Differences in teaching style pieceLaw schools in India – like those in the U.S. – are churning along at a fairly brisk rate, spitting out bucket loads of legal graduates every year (currently there are 1.3 million lawyers in India, comparable to the 1.2 million in the U.S.). However, the methods of teaching used in the law schools of India, and consequently the abilities of the individuals graduating from such schools, are very different from their American counterparts. A debate that has gained increasing importance in the country, including within the Bar Council of India, is the question of whether the Socratic method should be implemented in Indian law school.  Having undergone five years of law school in India and just about one semester of the seemingly patented American brand of legal study, I believe a combination of the existing Indian legal teaching methods with features of the Socratic method would be ideal — teaching students encyclopedic knowledge of the existing legal rules, as well as the ability to modify and combine such rules to suit novel situations.

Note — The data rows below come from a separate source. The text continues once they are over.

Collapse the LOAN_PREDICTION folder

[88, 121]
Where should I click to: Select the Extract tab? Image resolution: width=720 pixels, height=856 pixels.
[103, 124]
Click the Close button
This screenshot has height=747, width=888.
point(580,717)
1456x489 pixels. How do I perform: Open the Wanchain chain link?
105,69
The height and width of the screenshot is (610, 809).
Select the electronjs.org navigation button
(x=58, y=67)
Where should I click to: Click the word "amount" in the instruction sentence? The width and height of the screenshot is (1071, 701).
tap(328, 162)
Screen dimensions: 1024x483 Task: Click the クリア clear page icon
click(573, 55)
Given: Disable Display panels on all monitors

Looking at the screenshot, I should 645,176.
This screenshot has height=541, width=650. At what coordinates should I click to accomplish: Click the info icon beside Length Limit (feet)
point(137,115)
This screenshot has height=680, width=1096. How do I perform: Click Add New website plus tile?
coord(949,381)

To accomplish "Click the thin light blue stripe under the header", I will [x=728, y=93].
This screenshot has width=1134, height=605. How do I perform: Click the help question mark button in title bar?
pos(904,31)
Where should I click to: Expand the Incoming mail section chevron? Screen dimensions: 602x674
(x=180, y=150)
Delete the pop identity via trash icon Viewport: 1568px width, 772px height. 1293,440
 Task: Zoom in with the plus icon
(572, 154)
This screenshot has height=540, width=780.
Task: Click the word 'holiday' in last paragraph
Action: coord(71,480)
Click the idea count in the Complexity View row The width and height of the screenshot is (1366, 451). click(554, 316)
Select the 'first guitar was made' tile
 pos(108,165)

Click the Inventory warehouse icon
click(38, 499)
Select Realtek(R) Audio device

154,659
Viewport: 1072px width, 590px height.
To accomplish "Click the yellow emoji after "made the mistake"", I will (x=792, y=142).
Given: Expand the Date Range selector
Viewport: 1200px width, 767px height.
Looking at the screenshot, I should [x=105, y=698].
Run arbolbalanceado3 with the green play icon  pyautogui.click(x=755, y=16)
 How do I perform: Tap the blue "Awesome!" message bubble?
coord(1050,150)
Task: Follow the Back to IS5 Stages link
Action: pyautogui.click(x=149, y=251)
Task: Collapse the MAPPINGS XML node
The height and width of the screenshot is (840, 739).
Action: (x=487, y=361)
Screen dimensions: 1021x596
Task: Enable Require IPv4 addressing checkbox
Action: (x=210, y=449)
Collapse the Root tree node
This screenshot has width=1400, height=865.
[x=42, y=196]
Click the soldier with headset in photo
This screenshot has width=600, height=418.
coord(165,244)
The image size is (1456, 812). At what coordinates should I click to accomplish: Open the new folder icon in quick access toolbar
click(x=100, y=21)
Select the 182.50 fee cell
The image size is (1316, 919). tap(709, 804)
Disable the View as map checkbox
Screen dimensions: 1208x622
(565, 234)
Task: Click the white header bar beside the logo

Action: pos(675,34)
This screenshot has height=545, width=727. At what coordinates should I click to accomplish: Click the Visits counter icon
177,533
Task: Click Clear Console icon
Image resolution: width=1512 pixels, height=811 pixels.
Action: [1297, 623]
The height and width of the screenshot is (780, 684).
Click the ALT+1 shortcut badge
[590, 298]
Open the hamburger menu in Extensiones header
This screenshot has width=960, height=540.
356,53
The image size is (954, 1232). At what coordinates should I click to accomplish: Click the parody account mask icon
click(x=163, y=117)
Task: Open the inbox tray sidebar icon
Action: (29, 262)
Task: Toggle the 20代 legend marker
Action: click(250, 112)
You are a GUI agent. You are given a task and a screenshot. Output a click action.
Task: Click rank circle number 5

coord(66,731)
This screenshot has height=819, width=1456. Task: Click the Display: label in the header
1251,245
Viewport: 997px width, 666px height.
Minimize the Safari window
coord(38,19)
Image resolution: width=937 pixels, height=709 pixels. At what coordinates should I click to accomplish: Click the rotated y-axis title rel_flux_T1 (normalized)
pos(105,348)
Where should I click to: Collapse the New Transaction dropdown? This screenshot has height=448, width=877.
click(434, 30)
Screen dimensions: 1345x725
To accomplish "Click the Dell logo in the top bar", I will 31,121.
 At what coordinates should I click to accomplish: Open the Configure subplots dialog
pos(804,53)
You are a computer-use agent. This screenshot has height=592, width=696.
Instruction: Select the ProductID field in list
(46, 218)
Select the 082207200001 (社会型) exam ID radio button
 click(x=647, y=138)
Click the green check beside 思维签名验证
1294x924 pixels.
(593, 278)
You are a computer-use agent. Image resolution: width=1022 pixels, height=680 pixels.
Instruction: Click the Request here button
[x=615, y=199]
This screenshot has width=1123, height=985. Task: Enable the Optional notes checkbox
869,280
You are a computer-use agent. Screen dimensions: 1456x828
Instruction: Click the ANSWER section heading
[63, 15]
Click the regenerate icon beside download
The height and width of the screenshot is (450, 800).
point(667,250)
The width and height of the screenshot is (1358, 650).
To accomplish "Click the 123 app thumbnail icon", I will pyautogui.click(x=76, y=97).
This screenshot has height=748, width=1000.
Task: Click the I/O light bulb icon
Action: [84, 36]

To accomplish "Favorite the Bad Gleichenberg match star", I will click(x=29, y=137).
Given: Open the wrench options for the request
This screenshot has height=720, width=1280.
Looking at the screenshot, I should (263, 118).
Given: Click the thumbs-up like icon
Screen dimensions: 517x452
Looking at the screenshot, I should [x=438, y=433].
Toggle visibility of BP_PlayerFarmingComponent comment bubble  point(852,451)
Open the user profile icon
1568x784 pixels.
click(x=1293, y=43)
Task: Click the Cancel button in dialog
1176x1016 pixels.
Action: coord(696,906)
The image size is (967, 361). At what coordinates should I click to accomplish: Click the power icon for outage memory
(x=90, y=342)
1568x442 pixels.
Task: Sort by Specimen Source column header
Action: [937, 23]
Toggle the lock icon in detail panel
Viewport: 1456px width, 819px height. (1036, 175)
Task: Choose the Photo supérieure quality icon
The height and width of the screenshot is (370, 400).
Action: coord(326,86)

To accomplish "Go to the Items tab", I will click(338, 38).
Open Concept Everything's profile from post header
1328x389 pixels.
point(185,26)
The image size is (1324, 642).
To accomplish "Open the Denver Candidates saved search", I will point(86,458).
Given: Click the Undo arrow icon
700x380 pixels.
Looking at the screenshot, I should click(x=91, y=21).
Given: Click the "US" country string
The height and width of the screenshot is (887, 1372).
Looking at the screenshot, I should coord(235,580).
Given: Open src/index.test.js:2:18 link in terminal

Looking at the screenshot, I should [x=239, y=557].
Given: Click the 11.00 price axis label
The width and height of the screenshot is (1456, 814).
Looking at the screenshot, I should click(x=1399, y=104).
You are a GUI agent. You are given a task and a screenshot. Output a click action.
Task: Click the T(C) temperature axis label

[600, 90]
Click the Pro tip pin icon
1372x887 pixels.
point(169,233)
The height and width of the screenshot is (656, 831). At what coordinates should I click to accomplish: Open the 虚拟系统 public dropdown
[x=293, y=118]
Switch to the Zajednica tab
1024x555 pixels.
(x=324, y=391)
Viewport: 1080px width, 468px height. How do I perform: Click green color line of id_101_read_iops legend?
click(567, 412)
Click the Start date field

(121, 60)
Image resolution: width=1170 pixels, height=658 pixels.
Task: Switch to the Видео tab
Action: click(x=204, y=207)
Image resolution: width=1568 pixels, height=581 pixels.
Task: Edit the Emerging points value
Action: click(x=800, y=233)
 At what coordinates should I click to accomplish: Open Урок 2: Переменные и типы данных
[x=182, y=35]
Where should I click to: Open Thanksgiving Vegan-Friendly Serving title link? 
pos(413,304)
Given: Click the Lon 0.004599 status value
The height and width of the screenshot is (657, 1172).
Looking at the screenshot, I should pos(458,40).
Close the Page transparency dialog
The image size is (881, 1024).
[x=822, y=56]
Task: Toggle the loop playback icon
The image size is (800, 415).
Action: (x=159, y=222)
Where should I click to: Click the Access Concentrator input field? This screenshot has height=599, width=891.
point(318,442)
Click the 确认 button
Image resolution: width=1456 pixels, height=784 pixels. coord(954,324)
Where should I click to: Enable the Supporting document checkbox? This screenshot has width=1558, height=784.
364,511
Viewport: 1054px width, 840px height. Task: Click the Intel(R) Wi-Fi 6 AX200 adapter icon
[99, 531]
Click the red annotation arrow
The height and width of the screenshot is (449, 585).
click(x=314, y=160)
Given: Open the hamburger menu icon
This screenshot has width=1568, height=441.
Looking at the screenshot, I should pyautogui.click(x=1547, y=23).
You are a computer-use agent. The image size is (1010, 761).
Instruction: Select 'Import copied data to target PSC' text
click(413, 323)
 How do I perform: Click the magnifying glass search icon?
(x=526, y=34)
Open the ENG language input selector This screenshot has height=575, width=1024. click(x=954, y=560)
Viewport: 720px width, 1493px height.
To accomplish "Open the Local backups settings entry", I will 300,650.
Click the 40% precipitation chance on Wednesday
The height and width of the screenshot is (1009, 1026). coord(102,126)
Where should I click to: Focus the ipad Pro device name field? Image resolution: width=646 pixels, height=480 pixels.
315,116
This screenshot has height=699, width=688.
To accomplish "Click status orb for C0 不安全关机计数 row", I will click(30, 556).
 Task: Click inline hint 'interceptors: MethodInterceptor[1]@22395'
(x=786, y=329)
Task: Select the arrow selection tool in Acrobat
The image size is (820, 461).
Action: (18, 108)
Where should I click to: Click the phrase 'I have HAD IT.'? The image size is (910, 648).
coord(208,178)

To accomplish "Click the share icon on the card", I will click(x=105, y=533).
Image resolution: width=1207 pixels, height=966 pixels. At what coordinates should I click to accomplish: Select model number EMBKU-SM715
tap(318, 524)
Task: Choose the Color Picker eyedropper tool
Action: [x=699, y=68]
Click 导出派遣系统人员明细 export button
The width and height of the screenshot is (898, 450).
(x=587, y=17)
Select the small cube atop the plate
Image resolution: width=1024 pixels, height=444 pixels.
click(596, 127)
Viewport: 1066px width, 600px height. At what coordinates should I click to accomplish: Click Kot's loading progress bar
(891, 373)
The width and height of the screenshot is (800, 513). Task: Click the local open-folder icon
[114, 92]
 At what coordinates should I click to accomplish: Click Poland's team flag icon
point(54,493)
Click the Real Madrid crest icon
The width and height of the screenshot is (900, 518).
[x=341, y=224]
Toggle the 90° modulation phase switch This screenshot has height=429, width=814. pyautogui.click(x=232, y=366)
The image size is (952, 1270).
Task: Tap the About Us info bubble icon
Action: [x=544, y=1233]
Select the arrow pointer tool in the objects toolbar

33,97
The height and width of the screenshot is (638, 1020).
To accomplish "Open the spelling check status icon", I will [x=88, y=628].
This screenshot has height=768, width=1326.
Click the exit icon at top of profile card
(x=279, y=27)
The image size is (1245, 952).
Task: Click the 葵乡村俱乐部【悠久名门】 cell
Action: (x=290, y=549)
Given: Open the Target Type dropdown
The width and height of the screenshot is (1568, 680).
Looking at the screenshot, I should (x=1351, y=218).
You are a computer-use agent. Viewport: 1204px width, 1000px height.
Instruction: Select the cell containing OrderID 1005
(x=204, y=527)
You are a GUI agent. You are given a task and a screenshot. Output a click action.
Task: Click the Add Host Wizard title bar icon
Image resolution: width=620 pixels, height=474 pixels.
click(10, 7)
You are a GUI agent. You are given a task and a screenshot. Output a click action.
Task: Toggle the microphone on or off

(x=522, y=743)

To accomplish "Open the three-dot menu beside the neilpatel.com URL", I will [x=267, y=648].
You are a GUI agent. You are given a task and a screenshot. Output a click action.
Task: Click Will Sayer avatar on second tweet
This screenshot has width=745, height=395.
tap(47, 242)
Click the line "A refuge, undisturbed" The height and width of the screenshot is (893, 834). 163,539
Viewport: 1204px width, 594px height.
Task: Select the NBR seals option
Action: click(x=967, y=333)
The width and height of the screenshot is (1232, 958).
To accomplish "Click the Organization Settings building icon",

In most law schools in the U.S., the Socratic method is holy doctrine. Named after the Greek philosopher who supposedly invented this method to solve the conundrum of who was smarter than him, the Socratic dialogue is meant to challenge deeply held assumptions in order to inspire critical thinking. This teaching style aptly makes the professor more of a conductor than a lecturer; their ideal role seems to be to interrogate the students, stimulate seemingly random discussions, generally cause mayhem, and leave the students more confused than before class started. And that’s the whole point – students are supposed to think for themselves, to analyze real-life occurrences, and deduce from them the applicable principles.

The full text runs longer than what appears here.